Collected data entries:
Segment Open
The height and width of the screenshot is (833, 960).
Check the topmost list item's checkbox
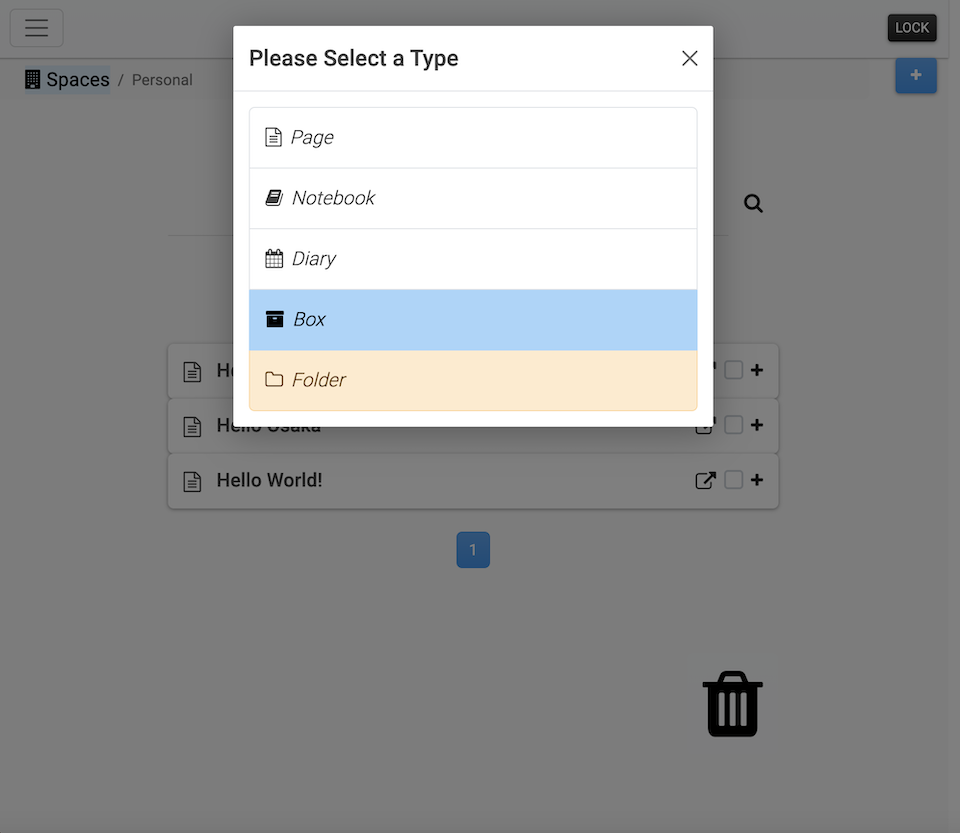733,370
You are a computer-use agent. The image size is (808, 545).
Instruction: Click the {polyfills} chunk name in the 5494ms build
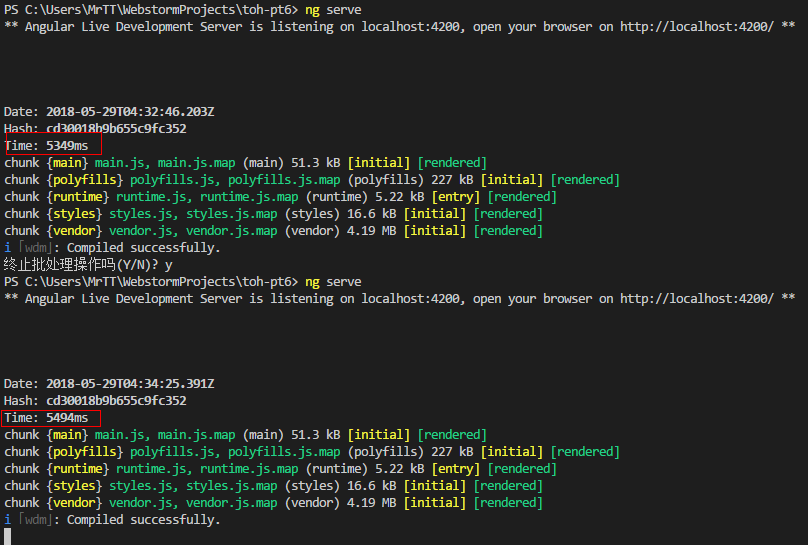pyautogui.click(x=85, y=451)
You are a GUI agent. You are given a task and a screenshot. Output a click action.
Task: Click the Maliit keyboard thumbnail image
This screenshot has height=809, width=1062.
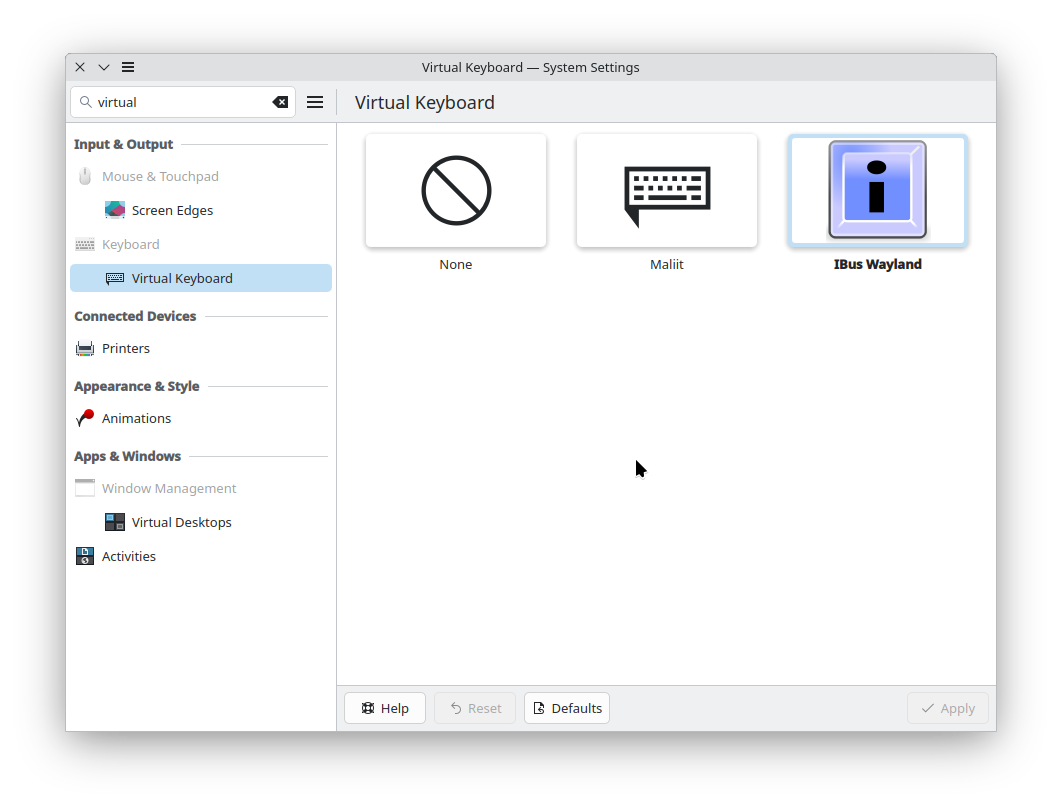click(x=666, y=190)
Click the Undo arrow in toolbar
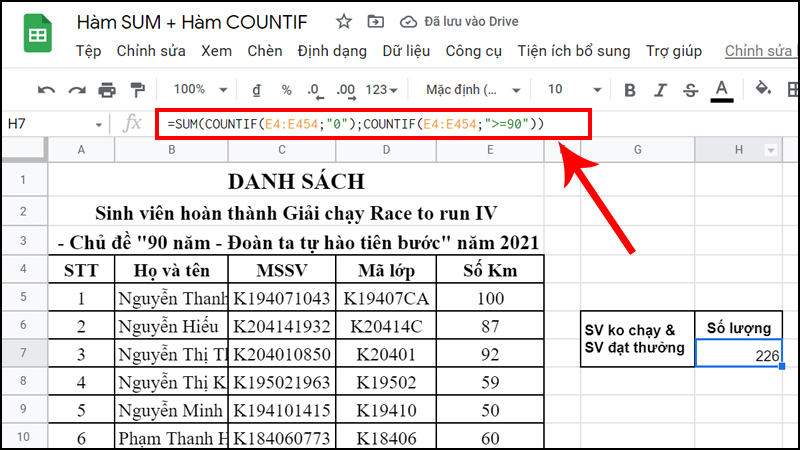Screen dimensions: 800x450 tap(47, 89)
Segment Closed
:: Exercise requirements ::
Nothing is needed beyond an exact transcription of the lines from the one containing "Task: Click the" to the end of the entries above, with the pictures omitted.

:: Reply to the exercise ::
Task: Click the Maliit keyboard thumbnail image
This screenshot has height=809, width=1062.
click(x=666, y=190)
Click the Undo arrow in toolbar
Screen dimensions: 800x450 tap(47, 89)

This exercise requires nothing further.